## WRITTEN EXERCISE A
For the answer on fractional matrix powers, decide whether each statement agrees with the text, and support each yes or no with the deciding words quoted exactly. (i) The suggested approach relies on splitting the transformation into separate elementary operations. (ii) The entries of the diagonal matrix are the eigenvalues of the original matrix. (iii) As t changes continuously from 0 to 1, the matrix raised to the t-th power changes from the original matrix to the identity.
## WRITTEN EXERCISE B
Reproduce word for word the passage of the answer on fractional matrix powers between "I'm suggesting a" and "I'll describe now.", inclusive.

## EXTRACT PROVIDED
-*-

I'm suggesting a different approach, which should be well suited to interpolation, although it does not depend on splitting the transformation into separate elementary operations the way your question suggests. Instead, I'd use fractional powers of a matrix, as I'll describe now.

Suppose $A$ is diagonalizable (which will be the case for most transformations), then there exists an orthogonal matrix $P$ and a diagonal matrix $D$ such that $A=P\,D\,P^{-1}$. The entries of $D$ are the eigenvalues of $A$, which I'll call $\lambda_1$ and $\lambda_2$. Now you can define $A$ raised to the $t$-th power like this:

$$ A^t = P\,D^t\,P^{-1} = P\,\begin{pmatrix}\lambda_1^t&0\\0&\lambda_2^t\end{pmatrix}\,P^{-1} $$

Now if you change $t$ continuously from $0$ to $1$, the matrix $A^t$ will change from identity to the matrix $A$. So this is your interpolation.

-*-

## RECORDED DATA
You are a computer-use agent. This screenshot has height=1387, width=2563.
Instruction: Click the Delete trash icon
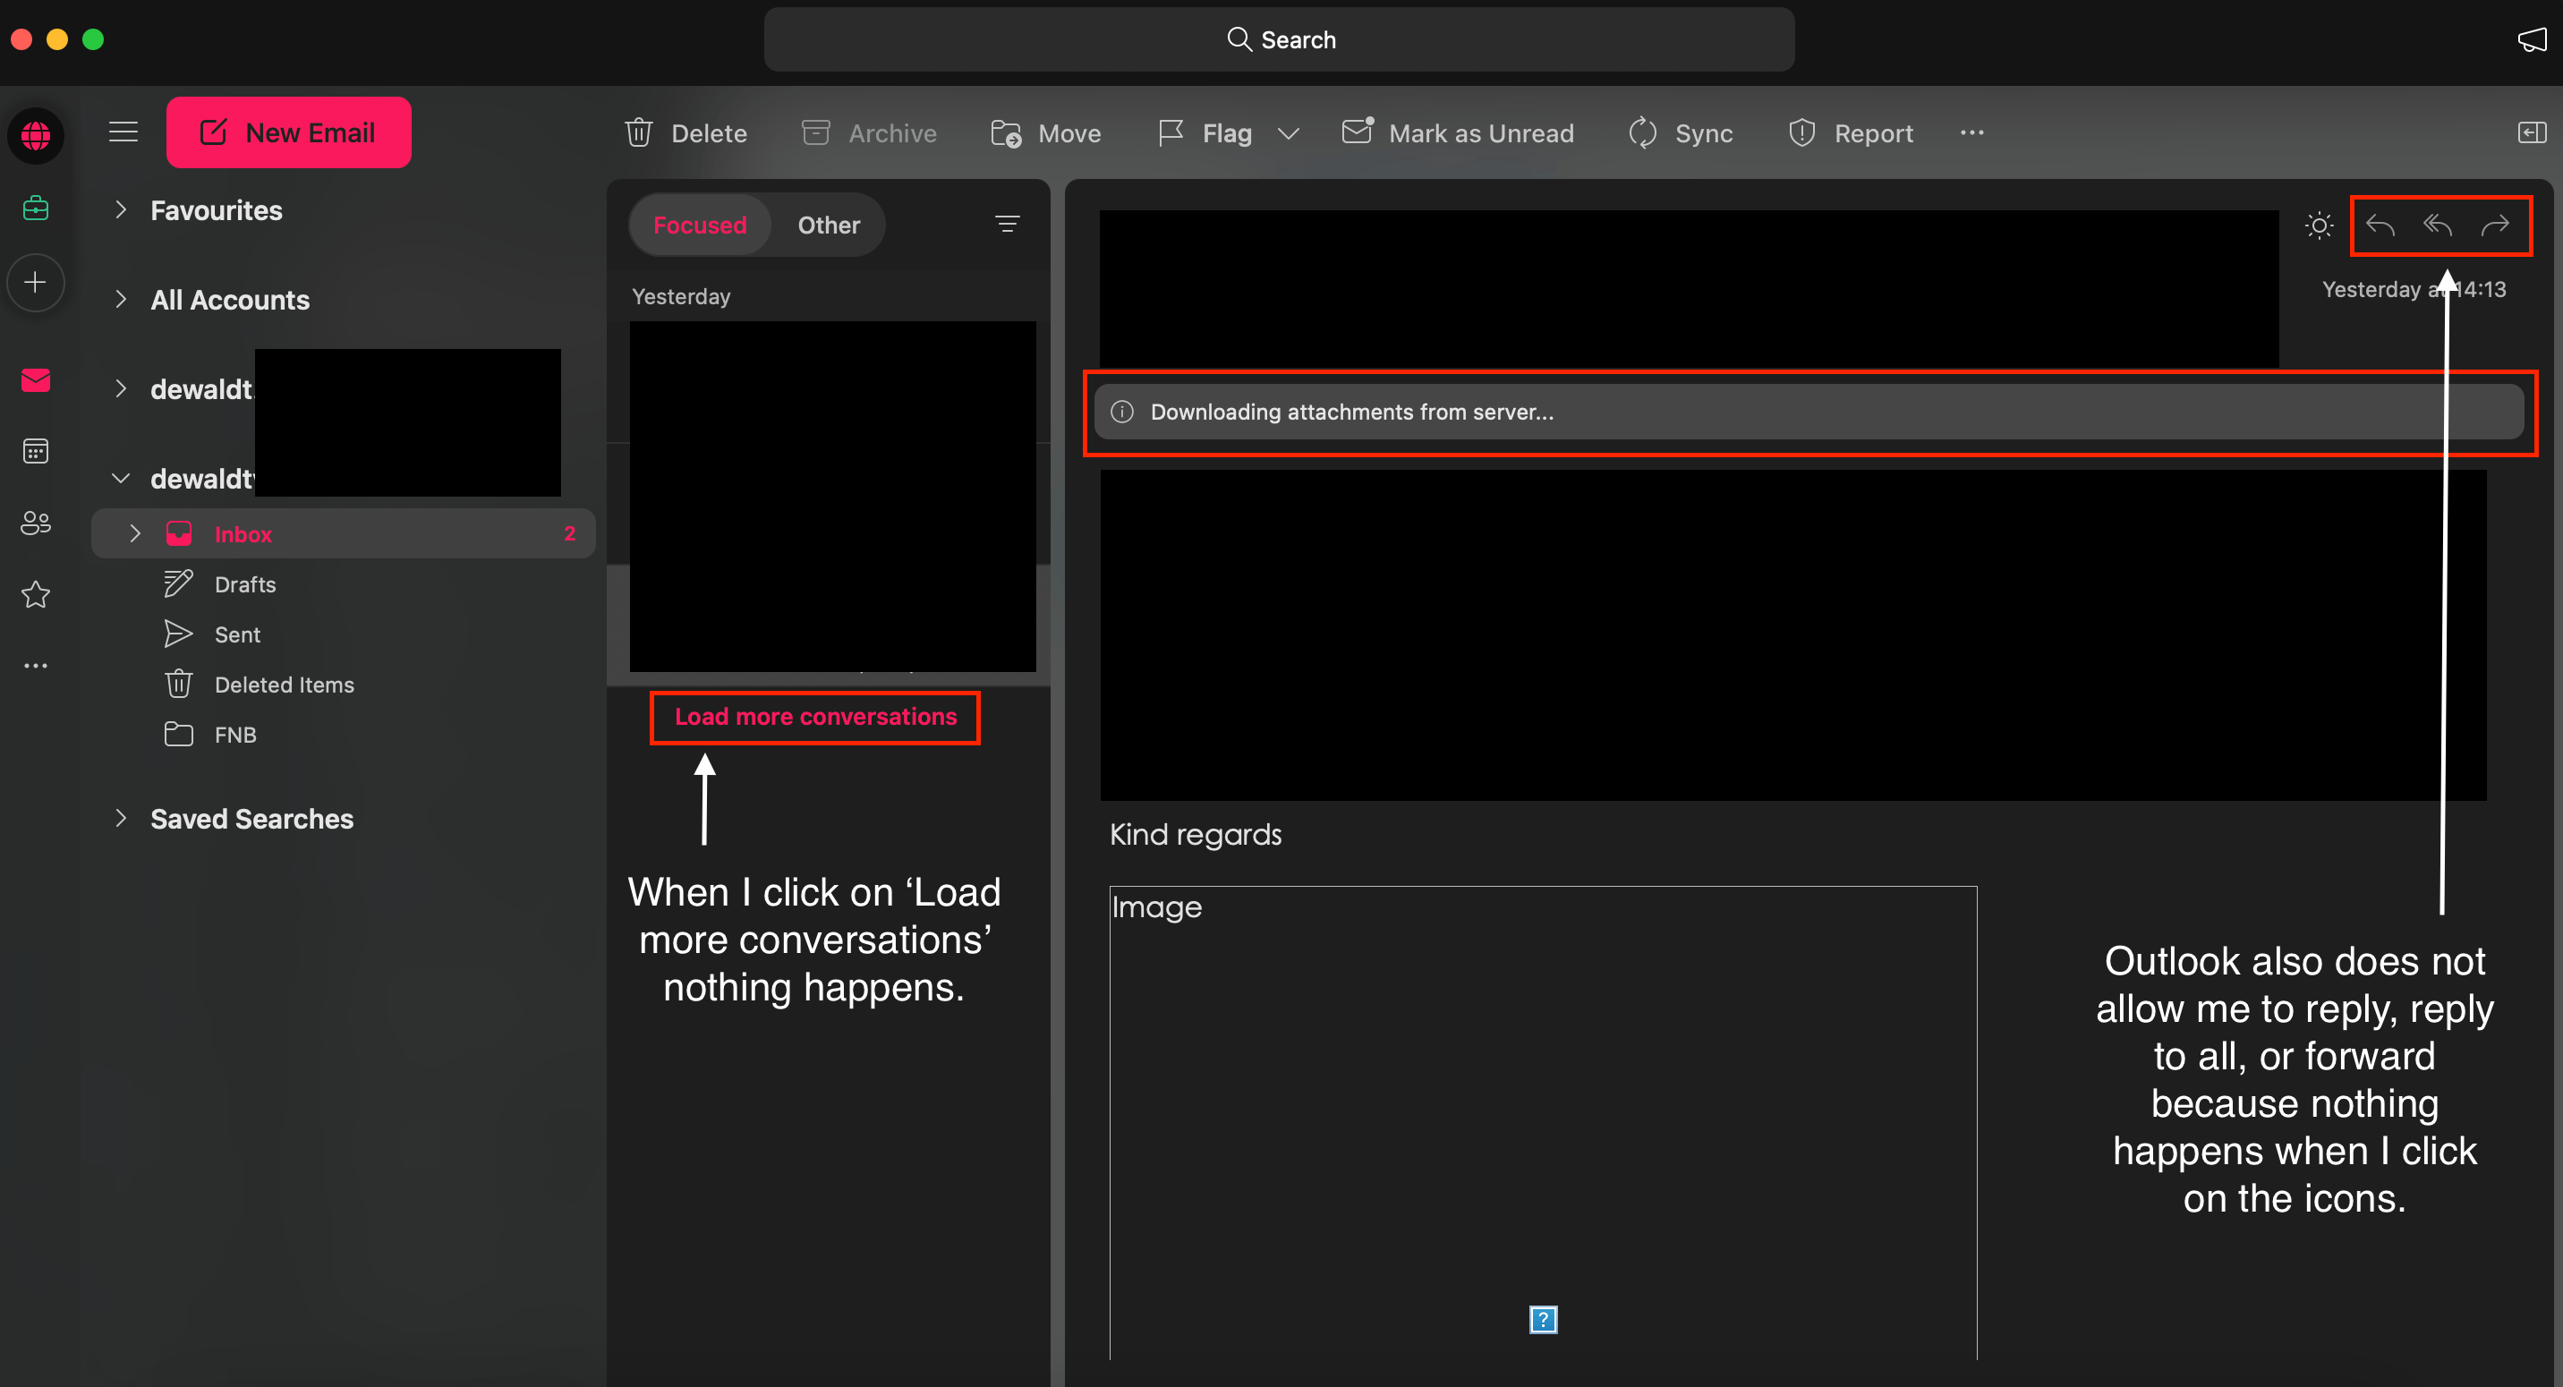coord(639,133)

-*-

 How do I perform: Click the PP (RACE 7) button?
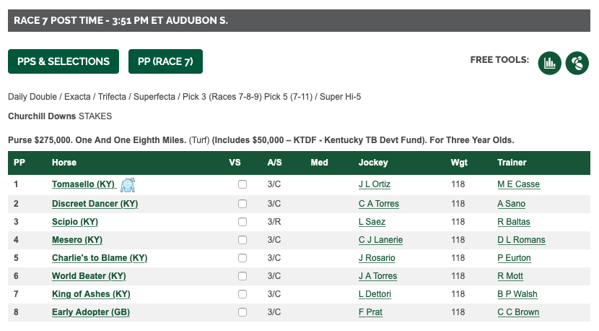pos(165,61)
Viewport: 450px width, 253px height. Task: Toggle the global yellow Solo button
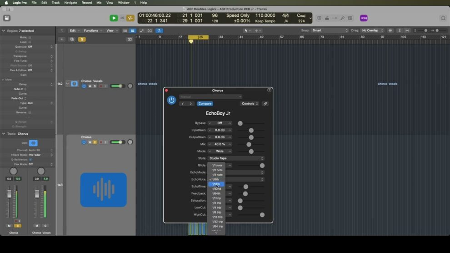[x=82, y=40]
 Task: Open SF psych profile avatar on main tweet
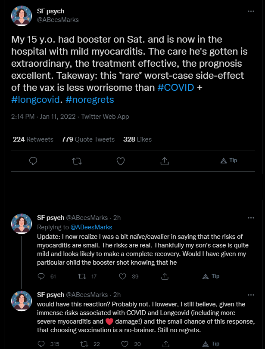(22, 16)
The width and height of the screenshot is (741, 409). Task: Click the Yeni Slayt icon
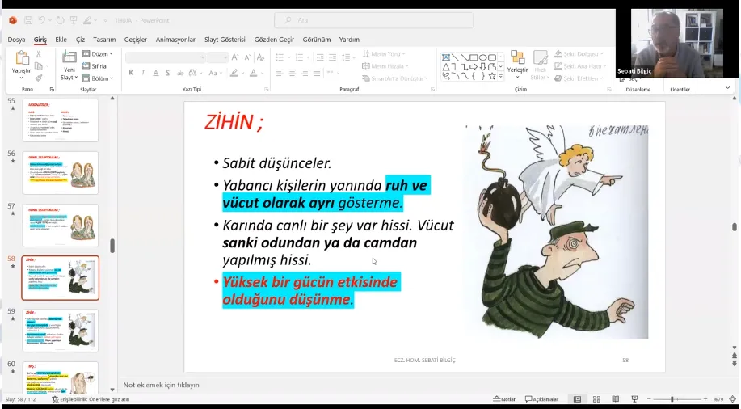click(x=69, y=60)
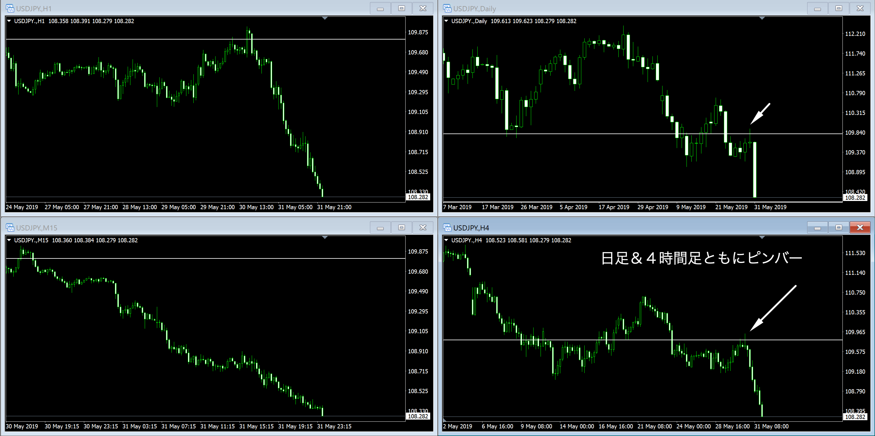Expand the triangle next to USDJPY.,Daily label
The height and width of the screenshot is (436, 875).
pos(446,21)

-*-

## PROBLEM SOLUTION A
(i) No: "it does not depend on splitting the transformation into separate elementary operations"
(ii) Yes: "The entries of $D$ are the eigenvalues of $A$"
(iii) No: "the matrix $A^t$ will change from identity to the matrix $A$"

## PROBLEM SOLUTION B
I'm suggesting a different approach, which should be well suited to interpolation, although it does not depend on splitting the transformation into separate elementary operations the way your question suggests. Instead, I'd use fractional powers of a matrix, as I'll describe now.